I due ambasciatori di Hans Holbein il Giovane

Hans Holbein

La fenomenologia di un’opera d’arte è un lavoro intenso che porta a scoperte ineludibili. È il caso del noto “I due ambasciatori”, dell’artista fiammingo Hans Holbein il Giovane ove uno studio attento storico-filologico rivela realtà celate. È un documento del Rinascimento dell’area germanico-nordica che raffigura due diplomatici del re di Francia, Jean de Dinteville e George de Selve, dall’habitus ieratico, posti ai lati della scena, simmetricamente equidistanti l’un dall’altro, appoggiati entrambi ad un mobile ove insita è una panoplia di oggetti simbolici di sapienza e arti.

Gli sguardi: l’uno fisso allo spettatore, l’altro assente. L’ambasciatore a sinistra con vesti opulente e gioielli, mostra una fierezza che in nuce serba un accento malinconico, mentre quello di destra più frugale, dimesso, mostra una “timidità”, un’incertezza e una chiusura, anche nel gesto di serrarsi l’abito, di foggia scura. L’atmosfera è pervasa da una solennità dettata dal ruolo dei protagonisti e funge da memoria storica che stigmatizza un decorso documentato.

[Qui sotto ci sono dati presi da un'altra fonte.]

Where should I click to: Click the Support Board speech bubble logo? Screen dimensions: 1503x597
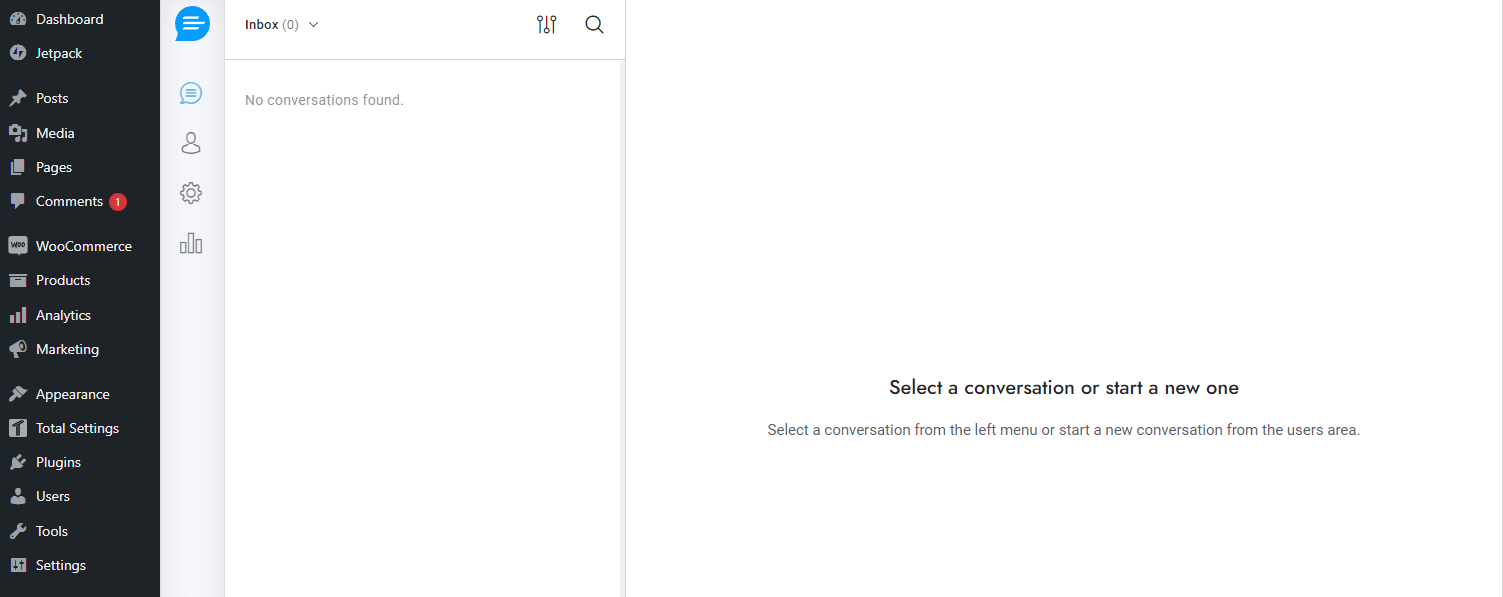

Un rigore assiale sta alla base dell’impianto compositivo, attentamente studiato, una profondità prospettica matura conchiude la rappresentazione in un universo a sé, come una monade. Ecco poi l’elemento “intruso”, un oggetto inserito sul pavimento dall’indubbia forma. La sua difformità deriva dal differente senso prospettico utilizzato, rispetto al quadro. I parametri usati sono di differente avviso e la figura risulta schiacciata e con difficoltà si riesce a comprenderla. Dopo attente ricerche è stata individuata quale un teschio compresso, alterato dalle misure prospettiche distorte. Un “memento mori” inserito nel contesto narrativo della scena che in linguaggio tecnico viene definito anamorfosi.

Il culmine del successo degli ambasciatori viene velato da questa sfumatura didascalica che come un monito silenzioso risuona nel tessuto connettivo della tela. Questa interessante scoperta porterà gli studiosi a revisionare l’arte rinascimentale sotto questo aspetto dell’anamorfosi in modo da esplorare l’iconografia attraverso questo vettore.